# Defining your own potential class#

## Introduction#

There are two ways to define a new potential class: with pure-Python, or with C and Cython. The advantage to writing a new class in Cython is that the computations can execute with C-like speeds, however only certain integrators support using this functionality (Leapfrog and DOP853) and it is a bit more complicated to set up the code to build the C+Cython code properly. If you are not familiar with Cython, you probably want to stick to a pure Python class for initial testing. If there is a potential class that you think should be included as a built-in Cython potential, feel free to suggest the new addition as a GitHub issue!

For the examples below the following imports have already been executed:

>>> import numpy as np
>>> import gala.potential as gp
>>> import gala.dynamics as gd


### Implementing a new potential with Python#

New Python potentials are implemented by subclassing PotentialBase and defining functions that compute (at minimum) the energy and gradient of the potential. We will work through an example below for adding the Henon-Heiles potential.

The expression for the potential is:

$\Phi(x,y) = \frac{1}{2}(x^2 + y^2) + A\,(x^2 y - \frac{y^3}{3})$

With this parametrization, there is only one free parameter (A), and the potential is two-dimensional.

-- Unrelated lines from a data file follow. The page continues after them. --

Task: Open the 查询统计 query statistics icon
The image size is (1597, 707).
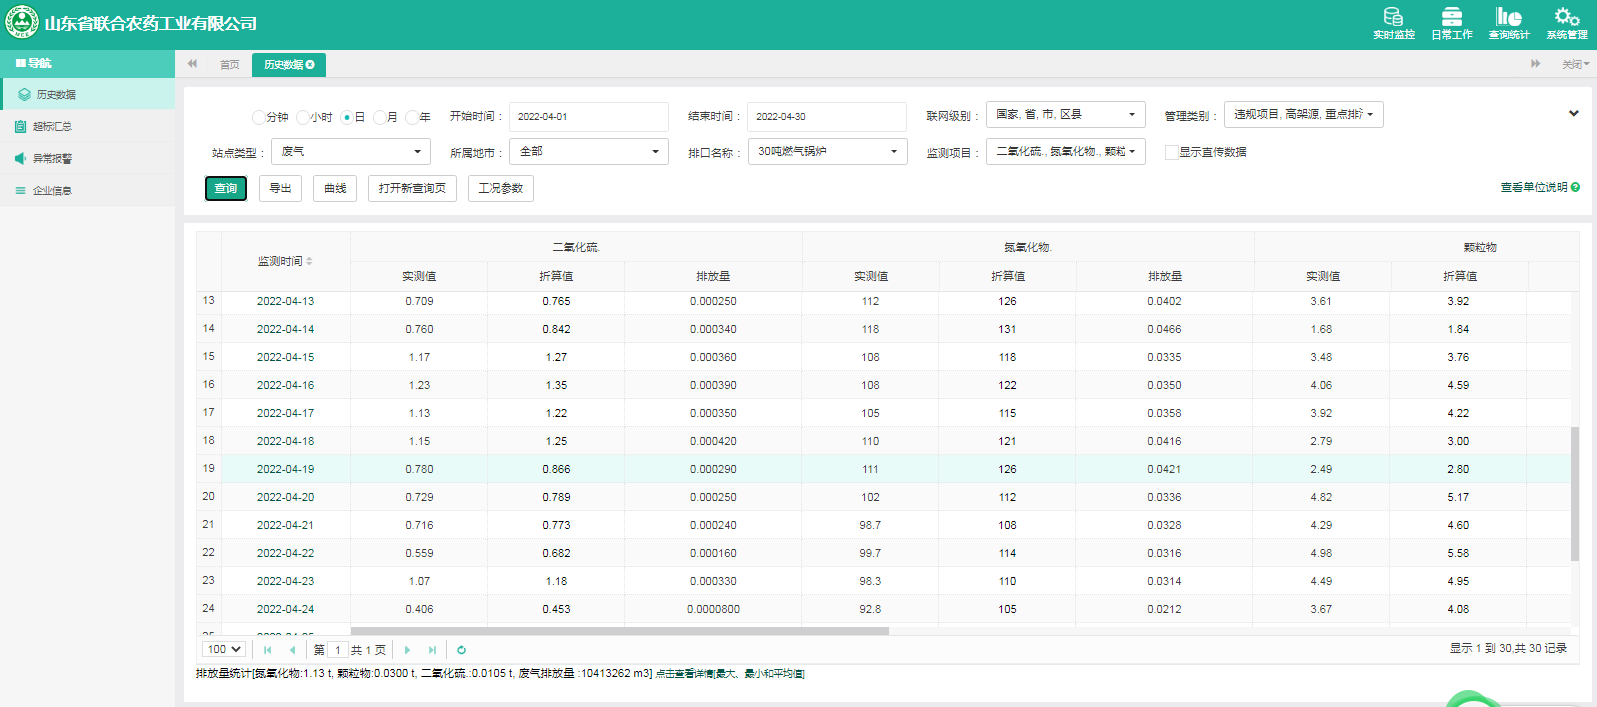Action: [1508, 22]
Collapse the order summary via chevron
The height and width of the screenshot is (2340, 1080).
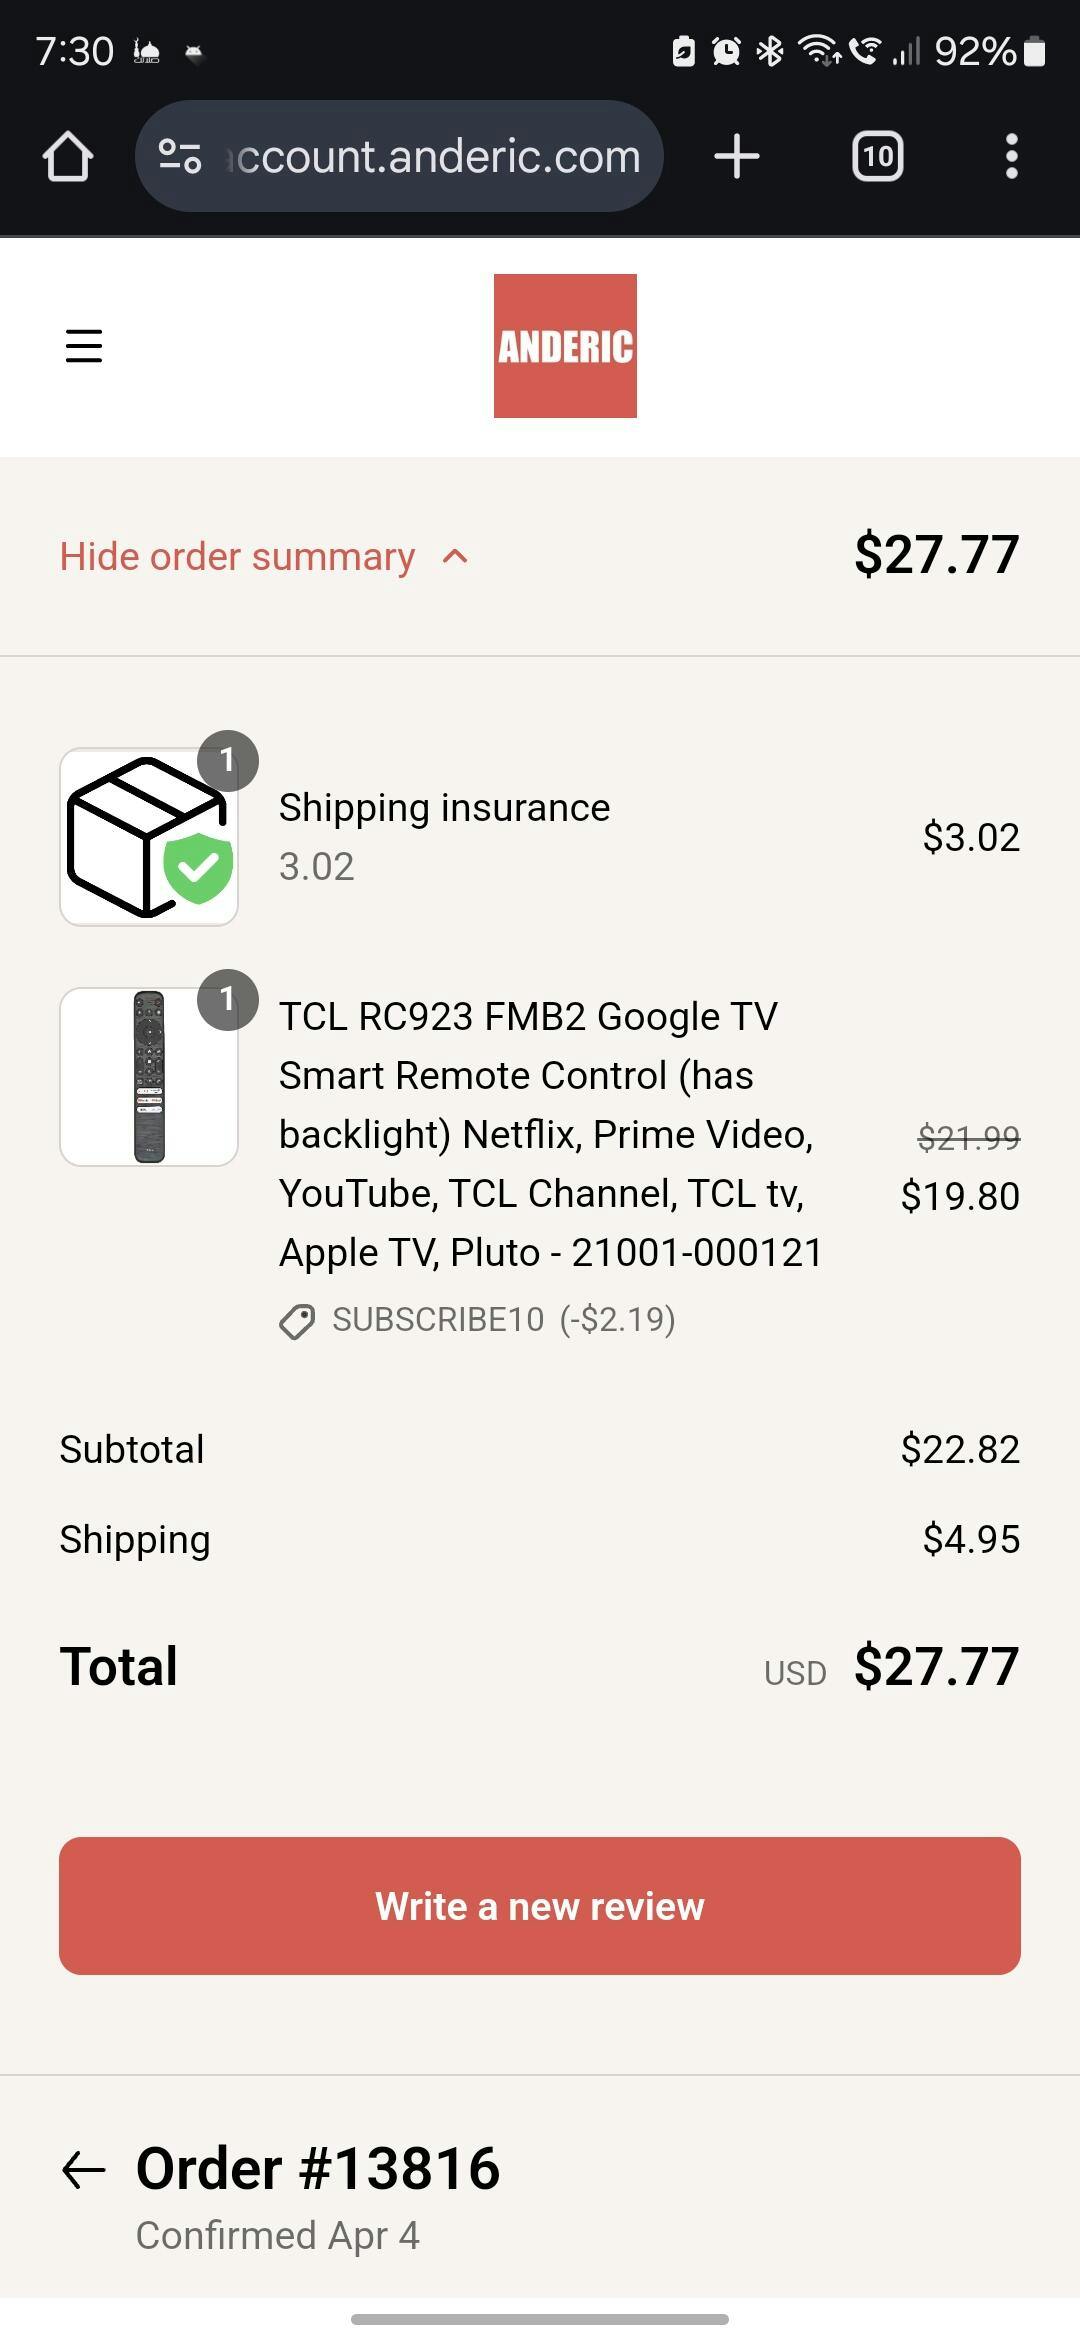click(455, 557)
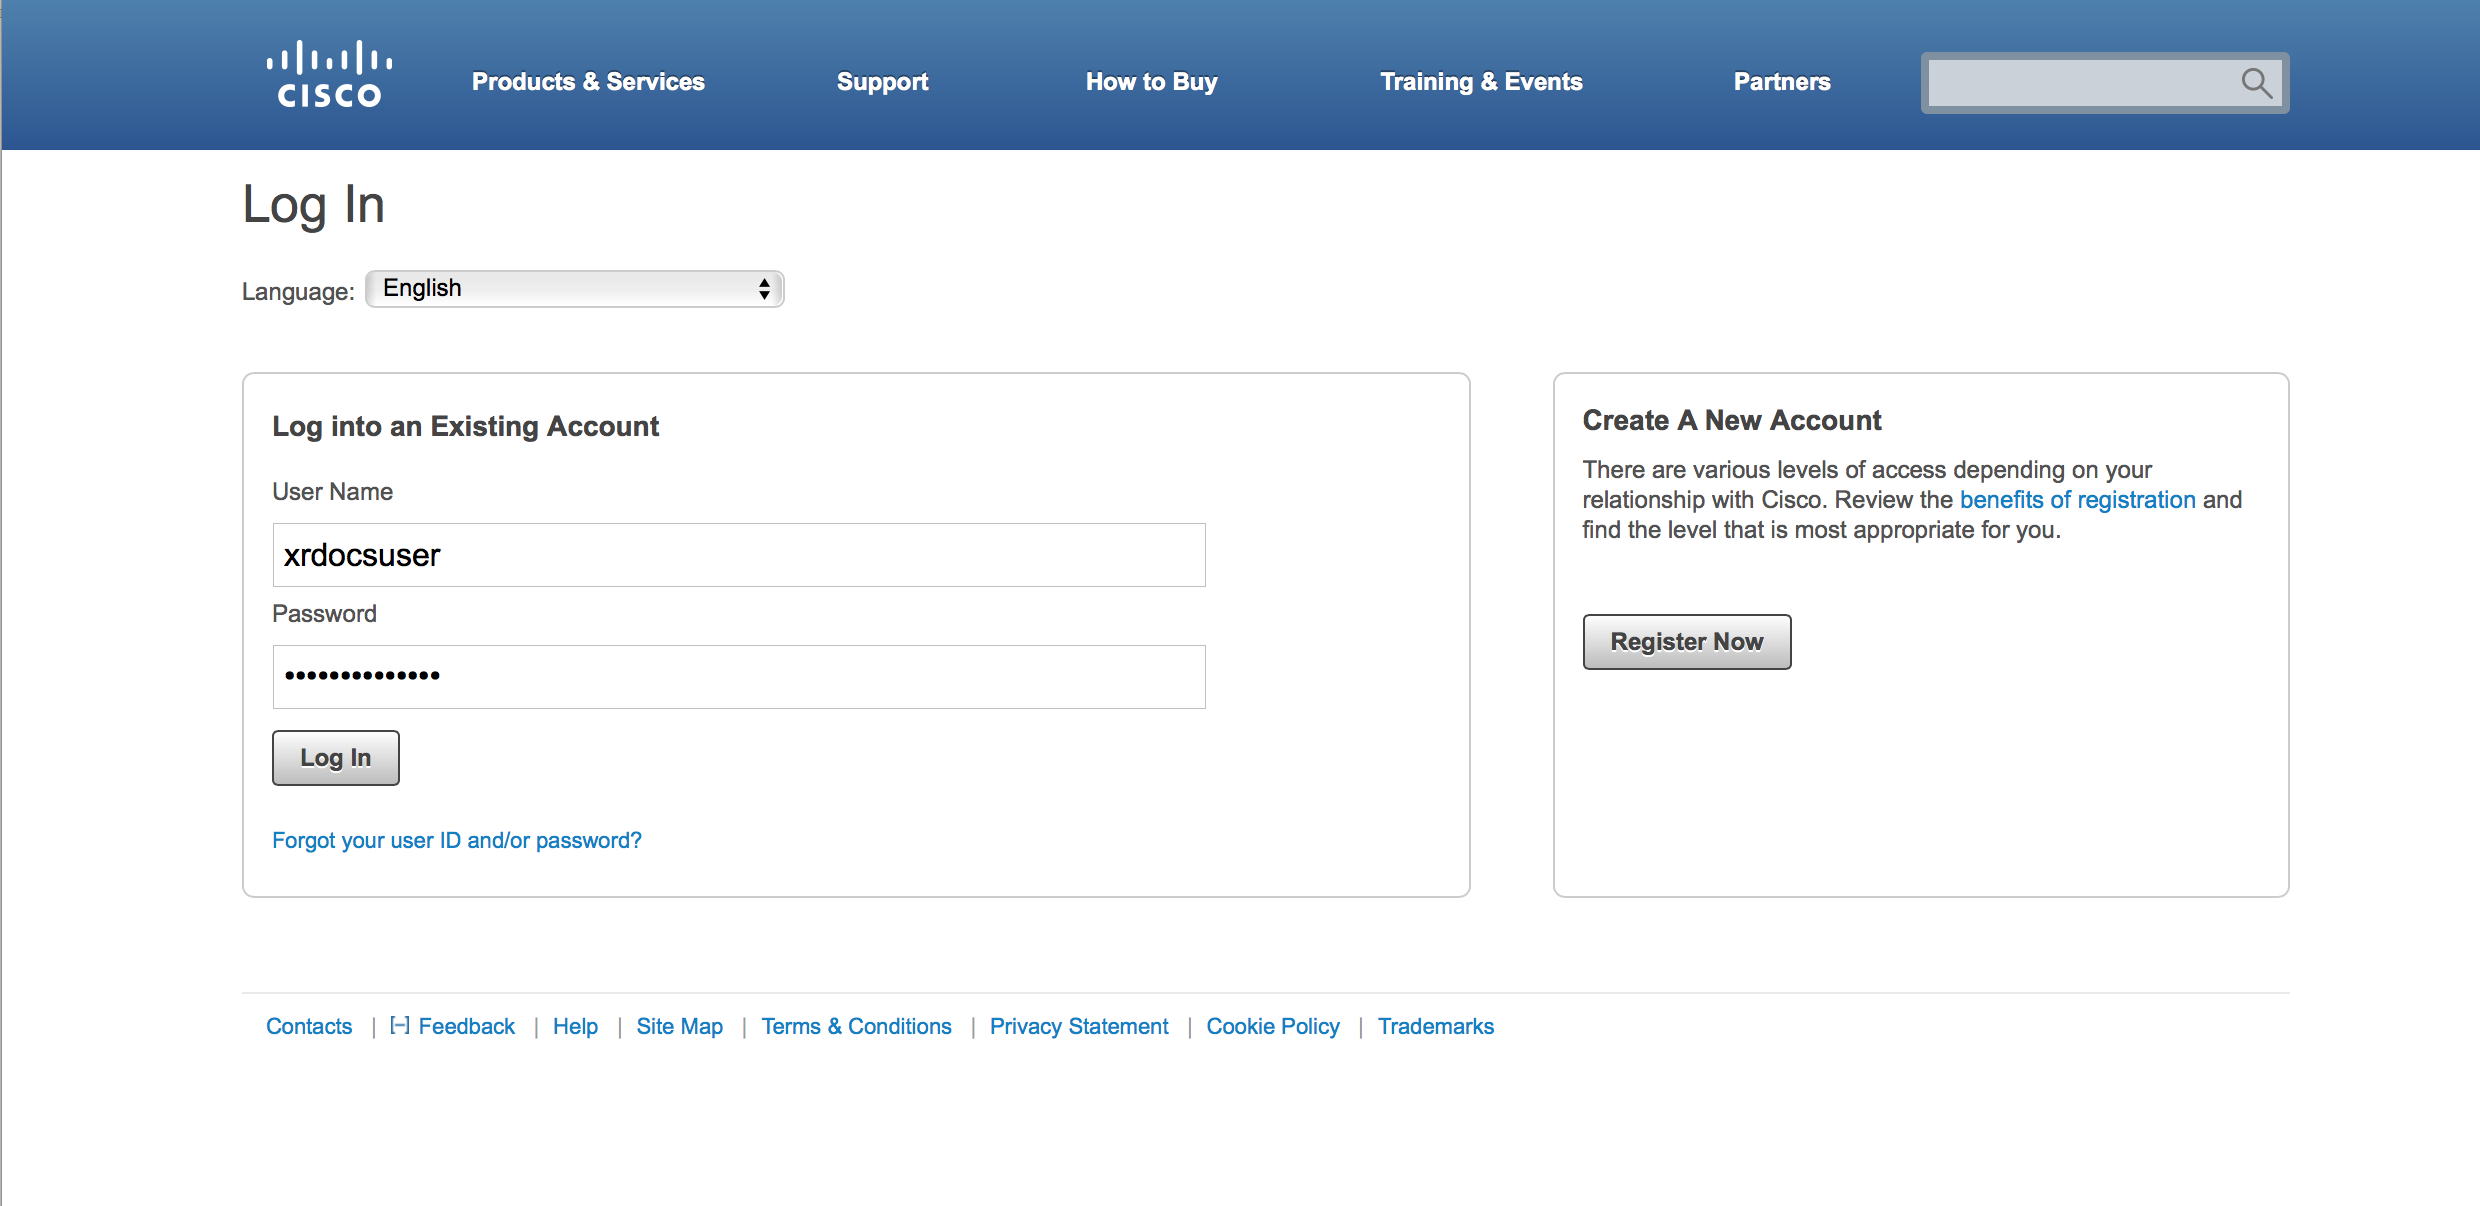Screen dimensions: 2480x1206
Task: Open the Language dropdown
Action: point(574,289)
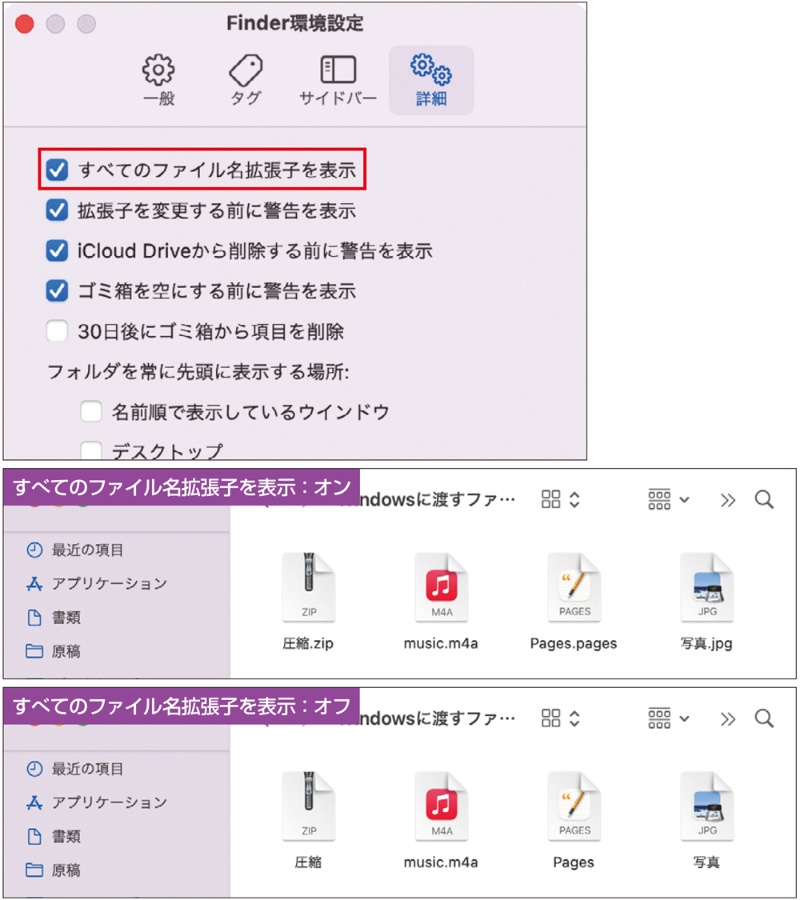Enable 30日後にゴミ箱から項目を削除
Viewport: 800px width, 900px height.
pyautogui.click(x=57, y=330)
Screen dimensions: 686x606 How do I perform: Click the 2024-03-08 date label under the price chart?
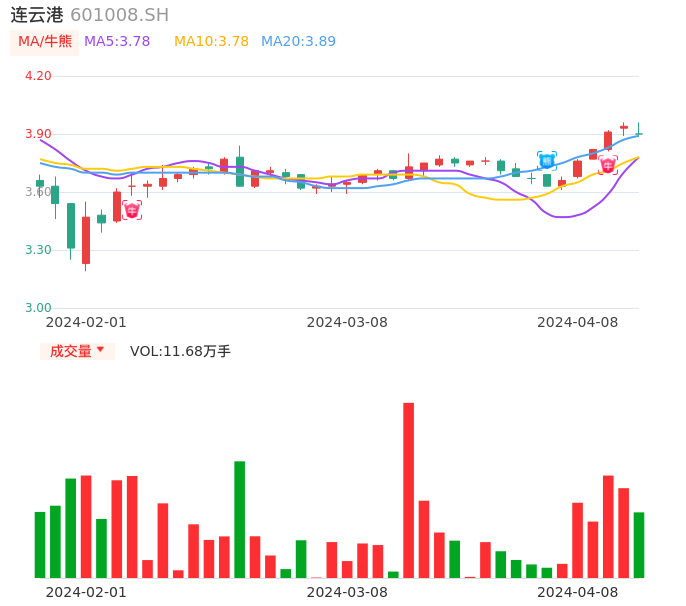tap(347, 322)
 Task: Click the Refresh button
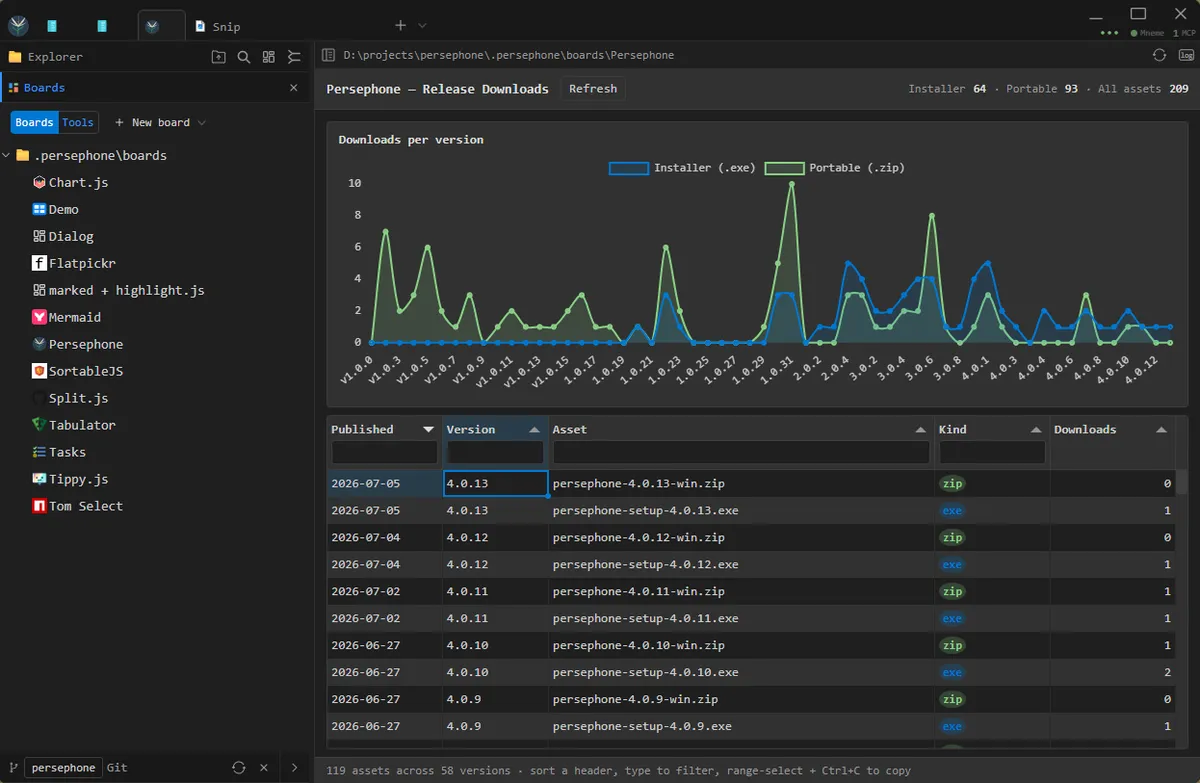click(593, 89)
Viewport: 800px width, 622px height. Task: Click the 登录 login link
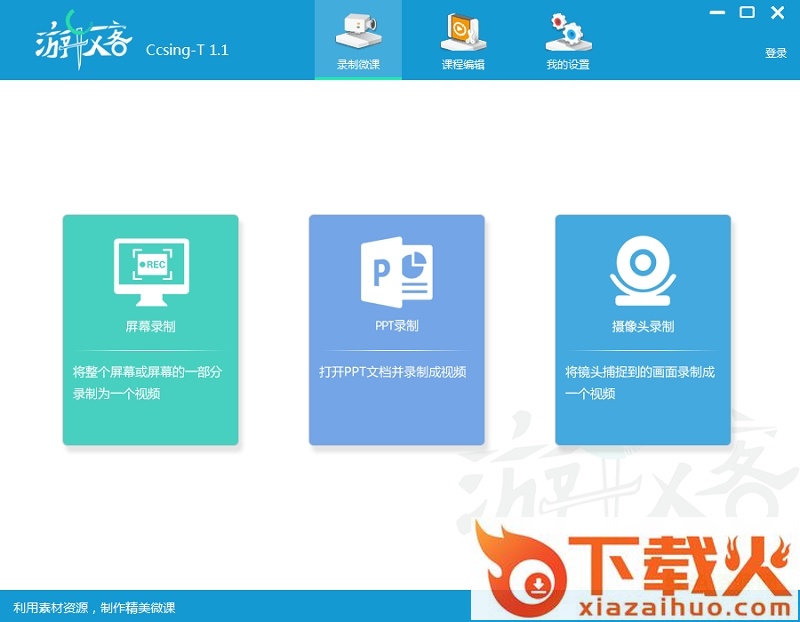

At minimum, the subclass must implement the following methods:

• __init__()

• _energy()

• _gradient()

The _energy() method should compute the potential energy at a given position and time. The _gradient() method should compute the gradient of the potential. Both of these methods must accept two arguments: a position, and a time. These internal methods are then called by the PotentialBase superclass methods energy() and gradient(). The superclass methods convert the input position to an array in the unit system of the potential for fast evaluation. The input to these superclass methods can be Quantity objects, PhaseSpacePosition objects, or ndarray.

Because this potential has a parameter, the __init__ method must accept a parameter argument and store this in the parameters dictionary attribute (a required attribute of any subclass). Let’s write it out, then work through what each piece means in detail:

>>> class CustomHenonHeilesPotential(gp.PotentialBase):
...     A = gp.PotentialParameter("A")
...     ndim = 2
...
...     def _energy(self, xy, t):
...         A = self.parameters['A'].value
...         x,y = xy.T
...         return 0.5*(x**2 + y**2) + A*(x**2*y - y**3/3)
...
...     def _gradient(self, xy, t):
...         A = self.parameters['A'].value
...         x,y = xy.T
...
...         grad = np.zeros_like(xy)
...         grad[:,0] = x + 2*A*x*y
...         grad[:,1] = y + A*(x**2 - y**2)


The internal energy and gradient methods compute the numerical value and gradient of the potential. The __init__ method must take a single argument, A, and store this to a parameter dictionary. The expected shape of the position array (xy) passed to the internal _energy() and _gradient() methods is always 2-dimensional with shape (n_points, n_dim) where n_points >= 1 and n_dim must match the dimensionality of the potential specified in the initializer. Note that this is different from the shape expected when calling the public methods energy() and gradient()!

Let’s now create an instance of the class and see how it works. For now, let’s pass in None for the unit system to designate that we’ll work with dimensionless quantities:

>>> pot = CustomHenonHeilesPotential(A=1., units=None)


That’s it! We now have a potential object with all of the same functionality as the built-in potential classes. For example, we can integrate an orbit in this potential (but note that this potential is two-dimensional, so we only have to specify four coordinate values):

>>> w0 = gd.PhaseSpacePosition(pos=[0., 0.3],
...                            vel=[0.38, 0.])
>>> orbit = gp.Hamiltonian(pot).integrate_orbit(w0, dt=0.05, n_steps=10000)
>>> fig = orbit.plot(marker=',', linestyle='none', alpha=0.5)


We could also, for example, create a contour plot of equipotentials:

>>> grid = np.linspace(-1., 1., 100)
>>> from matplotlib import colors
>>> import matplotlib.pyplot as plt
>>> fig, ax = plt.subplots(1, 1, figsize=(5,5))
>>> fig = pot.plot_contours(grid=(grid, grid),
...                         levels=np.logspace(-3, 1, 10),
...                         norm=colors.LogNorm(),
...                         cmap='Blues', ax=ax)


### Adding a custom potential with Cython#

Adding a new Cython potential class is a little more involved as it requires writing C-code and setting it up properly to compile when the code is built. For this example, we’ll work through how to define a new C-implemented potential class representation of a Keplerian (point-mass) potential. Because this example requires using Cython to build code, we provide a separate demo GitHub repository with an implementation of this potential with a demonstration of a build system that successfully sets up the code.

New Cython potentials are implemented by subclassing CPotentialBase, subclassing CPotentialWrapper, and defining C functions that compute (at minimum) the energy and gradient of the potential. This requires creating (at minimum) a Cython file (.pyx), a C header file (.h), and a C source file (.c).